Jarvis and Rae acquired the rights to sell the then little-known Kentucky Fried Chicken in 1959. Many of their Burger King restaurants were dual-branded as "Burger King/Kentucky Fried Chicken". Chicken sales were slow at first, but by the mid-1960s, Edmonton had KFC's highest per capita sales in Canada.

In the mid-1960s, the US Burger King chain planned to expand to Canada, where Jarvis and Rae had trademarked the name. In 1965-66, they reached an agreement that granted their rival the rights to the "Burger King" name for all of Canada except Alberta north of the 52nd parallel, passing through Innisfail, which was reserved in perpetuity for the local chain. The US chain entered the Canadian market in 1969 with a store in Windsor, Ontario.
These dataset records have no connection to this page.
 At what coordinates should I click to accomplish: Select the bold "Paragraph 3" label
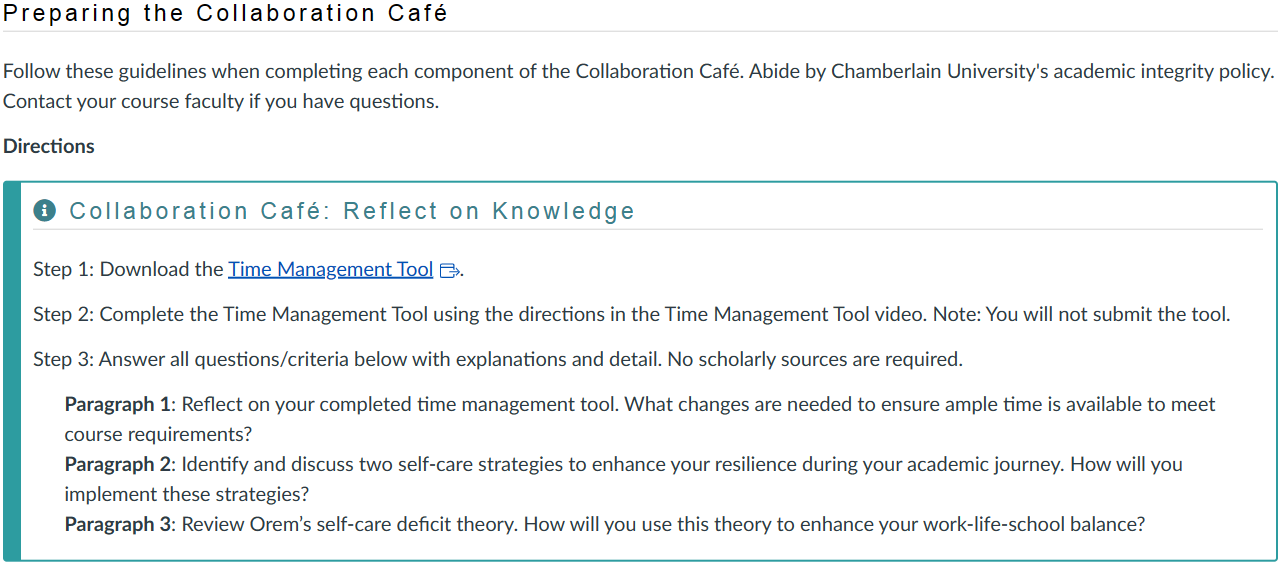coord(117,525)
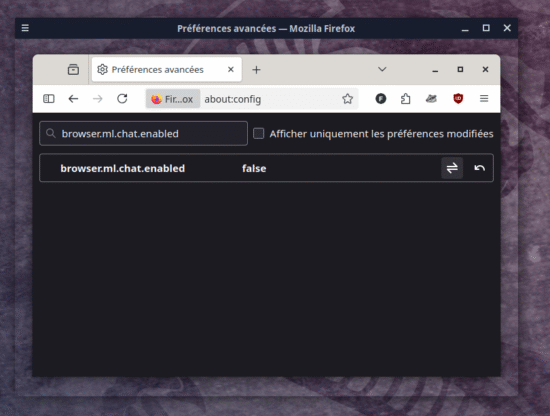
Task: Reload the about:config page
Action: (122, 99)
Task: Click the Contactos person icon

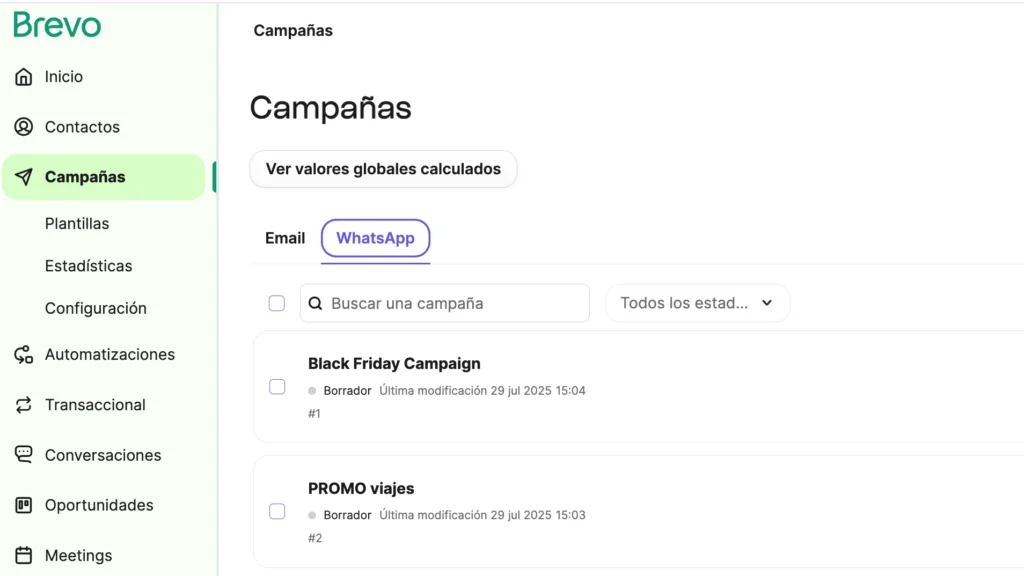Action: tap(24, 127)
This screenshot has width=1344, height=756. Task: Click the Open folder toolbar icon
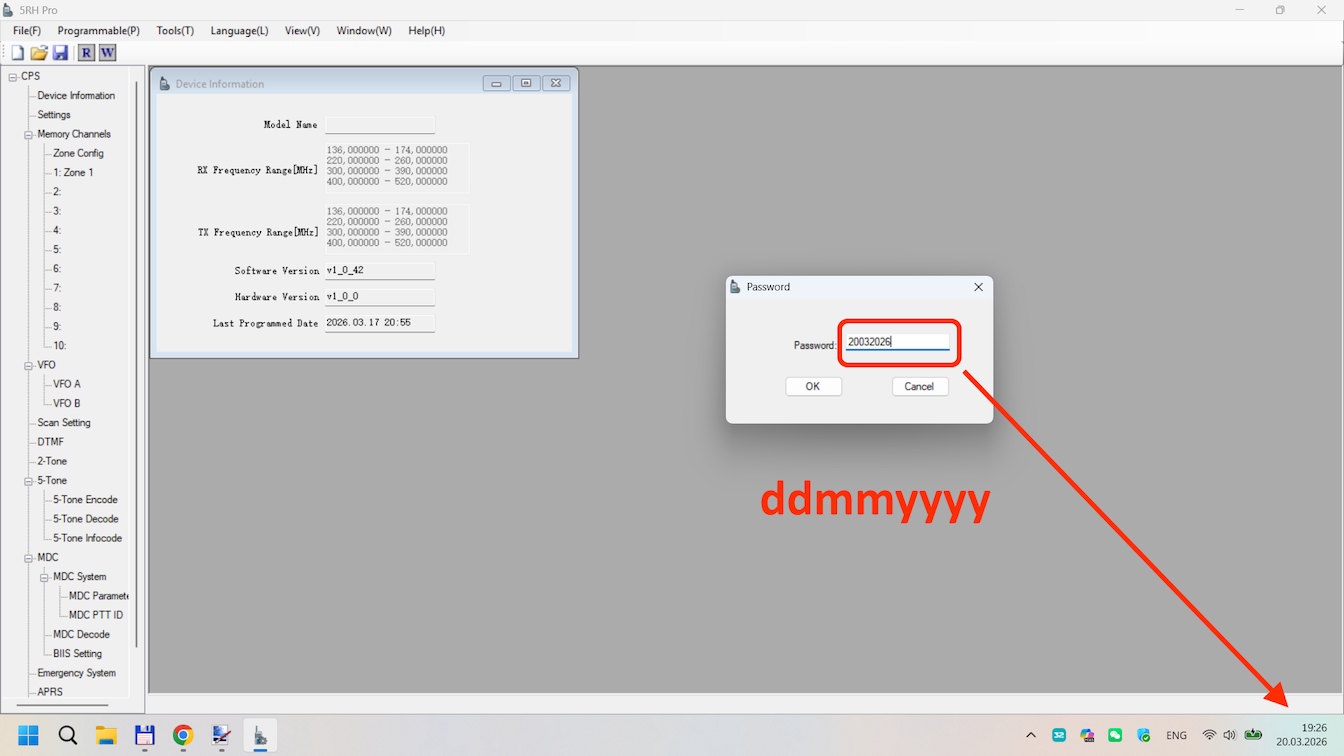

By 1975, when McDonald's opened its first Edmonton restaurant near Capilano Mall, Burger King had 12 outlets. As the market became more competitive, the relationship between Burger King and Kentucky Fried Chicken deteriorated, with KFC attempting legal action to end the partnership. The matter was ultimately resolved in 1990, when KFC, by then under the ownership of PepsiCo, refused to extend the franchise, and Jarvis and Rae instead sold their remaining dual-branded restaurants to them.

In August 1995, when two non-KFC Burger King restaurants were still in operation, they sold the naming rights for northern Alberta for $1 million to the US company. It immediately announced its intention to enter the market, the last region of North America where it had been unable to operate, other than Mattoon, Illinois, where another restaurant uses the name.

Several Burger King restaurants became Burger Barons.